Fuera del orfanato, su vida no fue mejor y acabó prostituyéndose por apenas unos pocos pesos para malvivir. Entre las chabolas y el hambre, la soledad se hizo notar aún mas.

Por eso, cuando nació su hija, morena y feucha como ella, tuvo claro como se llamaría. La dejó, envuelta en una manta sucia a las puertas del mismo convento donde ella creció. En un trozo de papel húmedo por las lágrimas, con su hosca caligrafía de analfabeta, escribió en letras mayúsculas SOLEDAD.


Coleccionista de recuerdos

Coleccionista de recuerdos

Como otros gustan coleccionar dedales o cajitas de porcelana, Eva, desde una tempranísima edad, empezó a coleccionar recuerdos. Los tenía de todo tipo... algunos muy pequeños, casi insignificantes, como el color del carmín de su madre o el tacto suave de la mantita de cuna que, antes de nacer,  le tejiera su abuela Isabel; otros, enormes, tanto que, cuando los quería recordar, ocupaban cada recoveco de su mente y le hacían imposible atender cualquier otra idea o pensamiento. Entre esos recuerdos, estaban su primer beso durante una noche de verbena en su pueblo o la última imagen de su madre con aquel vestido de lunares el día que decidió marchar para nunca más volver. Los clasificaba por olores, por colores, por sonidos y por sabores. Las risas compartidas con amigas en las tardes de domingo, el rítmico tañer de las campanas de la iglesia de su pueblo, el olor a pan recién horneado que inundaba su casa cada mañana, el sonido de las enaguas de su abuela al caminar por la casa, el color del cielo durante la puesta de sol o la dulzura de la miel robada directamente del panal…tantos y tantos instantes atesorados.

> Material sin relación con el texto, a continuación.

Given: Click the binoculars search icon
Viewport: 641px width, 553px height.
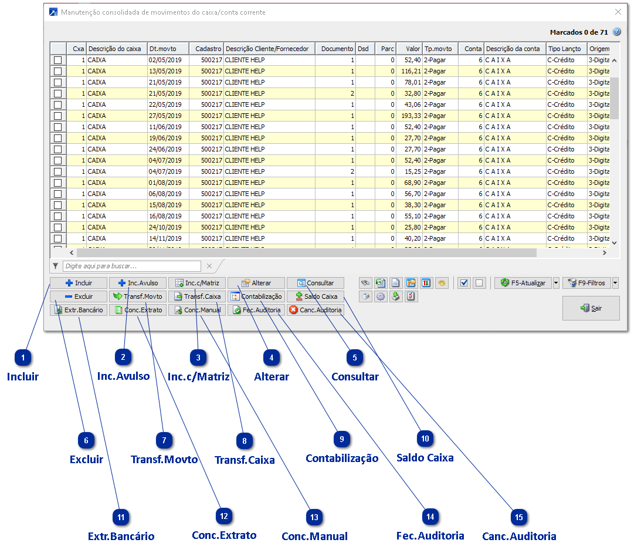Looking at the screenshot, I should point(365,283).
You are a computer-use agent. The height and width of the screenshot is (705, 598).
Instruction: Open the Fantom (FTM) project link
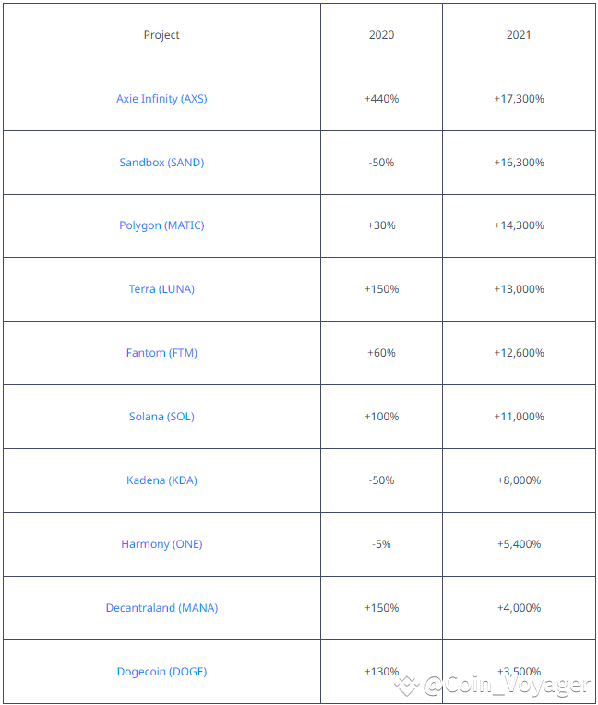coord(161,353)
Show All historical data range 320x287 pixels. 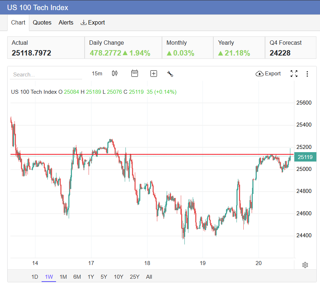[149, 277]
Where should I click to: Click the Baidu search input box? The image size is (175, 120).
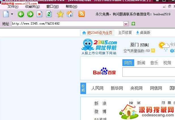click(148, 73)
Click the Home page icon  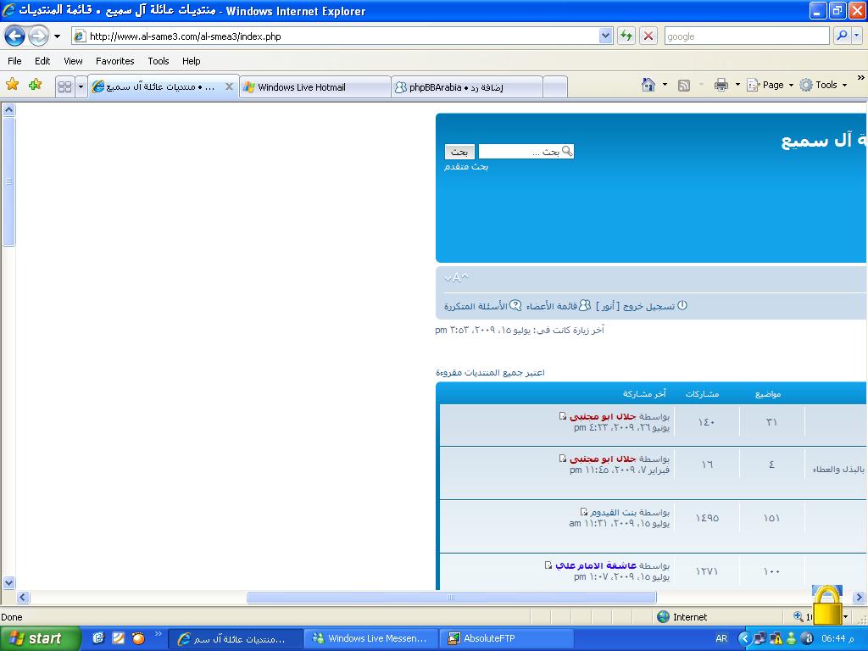tap(648, 85)
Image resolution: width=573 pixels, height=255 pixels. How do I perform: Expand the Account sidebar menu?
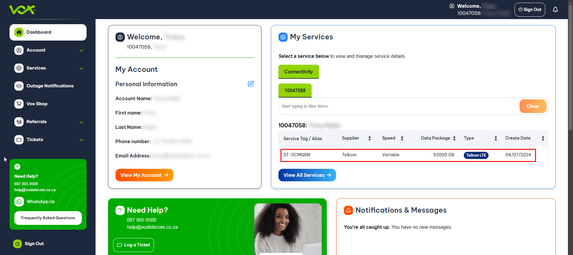pos(81,50)
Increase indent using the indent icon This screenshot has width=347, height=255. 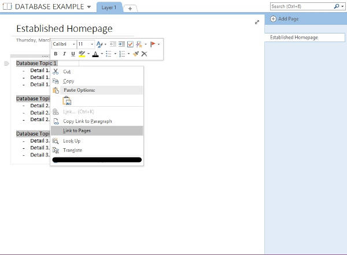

Sus recuerdos los llevaba consigo a todas partes, los buenos y los malos, los grandes y los pequeños, los más queridos y aquellos que desearía poder olvidar. Eran, todos ellos, reflejo de lo que había sido su vida. Nunca dejaba ninguno atrás, porque hasta de los recuerdos malos lograba sacar algo bueno.

Un día los recuerdos empezaron a desaparecer y Eva supo con certeza que alguien se los estaba robando. Con cada recuerdo robado, Eva moría un poco. Y así fue como, con el último recuerdo, el alma de Eva también desapareció. De ella quedó solo un cuerpo hueco, hueco como esas caracolas vacías que se encuentran en la playa cuando baja la marea.